DATA RECORDS:
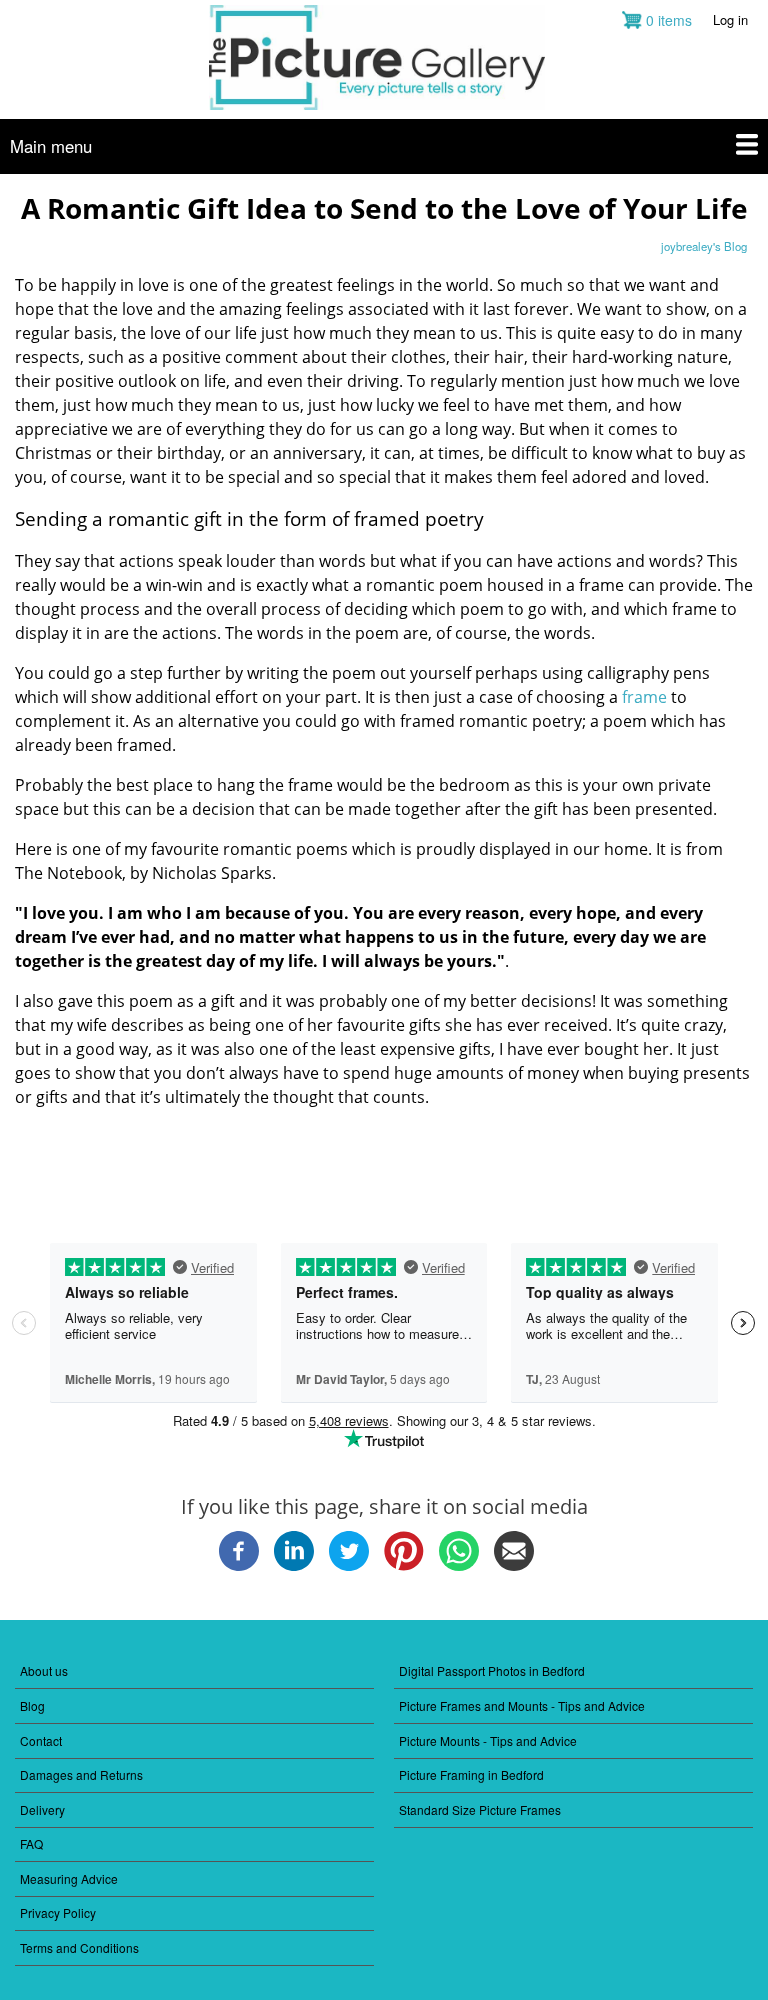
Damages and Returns (81, 1774)
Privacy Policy (58, 1912)
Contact (41, 1740)
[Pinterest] (404, 1565)
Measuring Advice (69, 1878)
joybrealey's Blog (704, 246)
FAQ (31, 1843)
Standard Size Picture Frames (480, 1809)
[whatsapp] (459, 1565)
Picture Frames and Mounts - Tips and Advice (522, 1705)
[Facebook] (239, 1565)
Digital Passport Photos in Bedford (492, 1670)
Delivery (42, 1809)
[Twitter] (349, 1565)
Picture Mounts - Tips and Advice (488, 1740)
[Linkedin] (294, 1565)
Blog (32, 1705)
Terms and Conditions (79, 1947)
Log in (730, 19)
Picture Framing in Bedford (471, 1774)
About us (44, 1670)
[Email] (514, 1565)
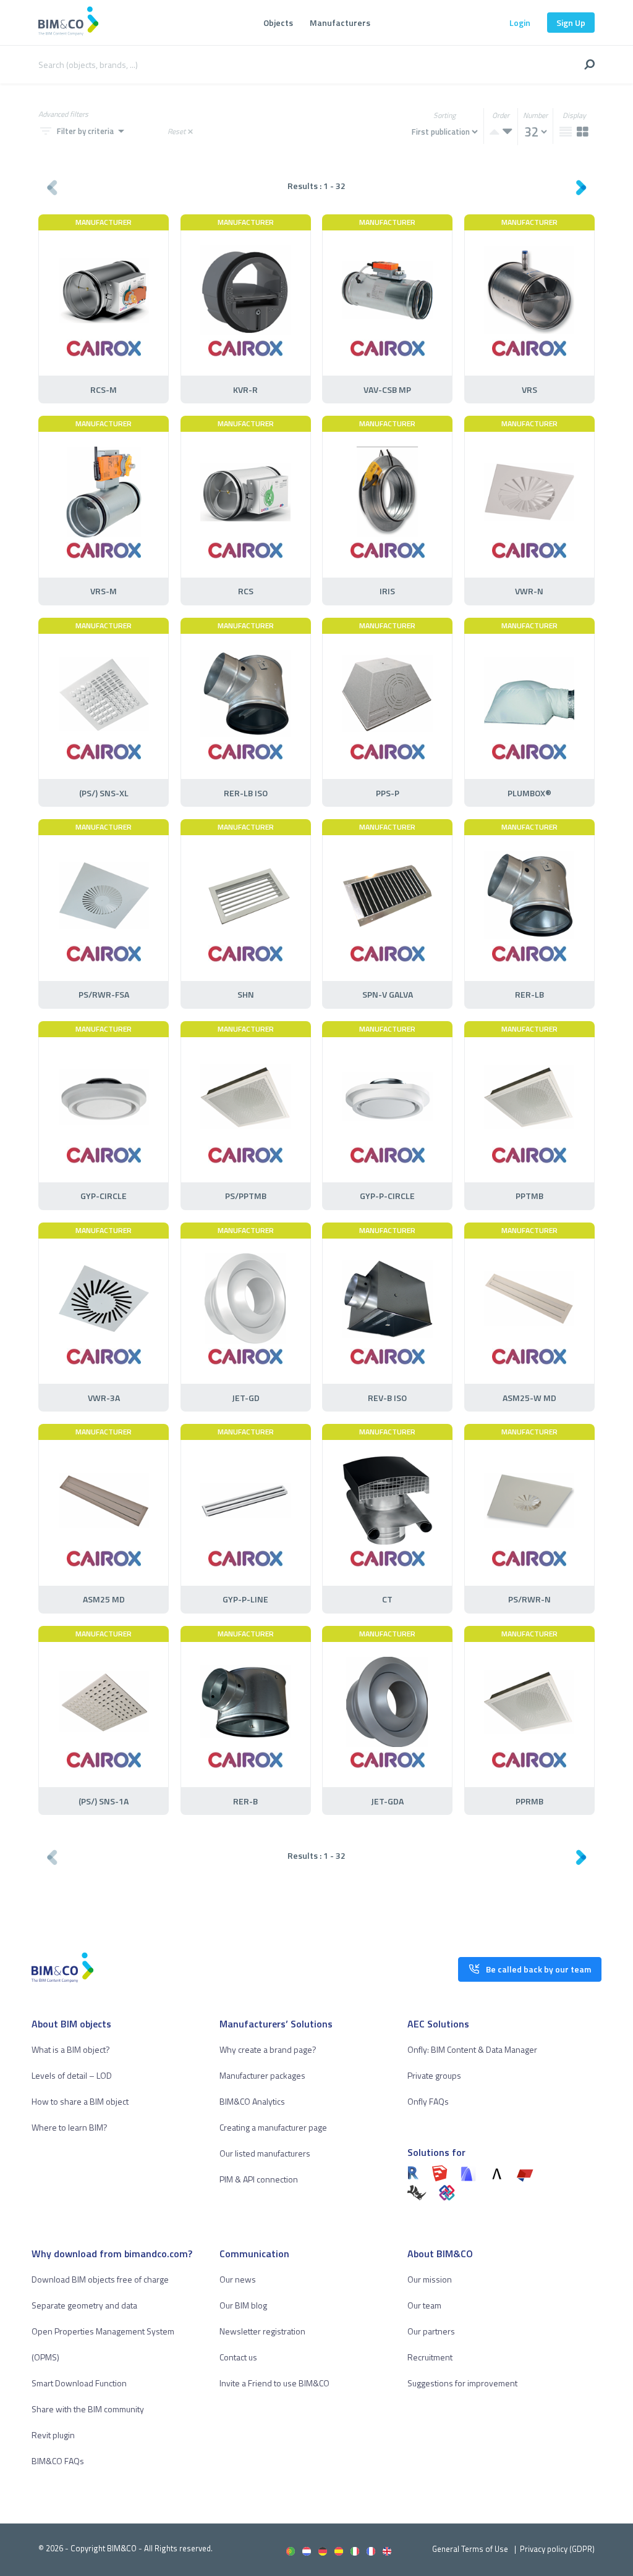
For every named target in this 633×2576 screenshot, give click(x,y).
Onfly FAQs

WORK INSTRUCTION:
The copy you produce must match the entries above exactly, except that it has no pictures.

TASK RESULT:
Damages and Returns (81, 1774)
Privacy Policy (58, 1912)
Contact (41, 1740)
[Pinterest] (404, 1565)
Measuring Advice (69, 1878)
joybrealey's Blog (704, 246)
FAQ (31, 1843)
Standard Size Picture Frames (480, 1809)
[whatsapp] (459, 1565)
Picture Frames and Mounts - Tips and Advice (522, 1705)
[Facebook] (239, 1565)
Digital Passport Photos in Bedford (492, 1670)
Delivery (42, 1809)
[Twitter] (349, 1565)
Picture Mounts - Tips and Advice (488, 1740)
[Linkedin] (294, 1565)
Blog (32, 1705)
Terms and Conditions (79, 1947)
Log in (730, 19)
Picture Framing in Bedford (471, 1774)
About us (44, 1670)
[Email] (514, 1565)
For every named target in this 633×2576 screenshot, give click(x,y).
Onfly FAQs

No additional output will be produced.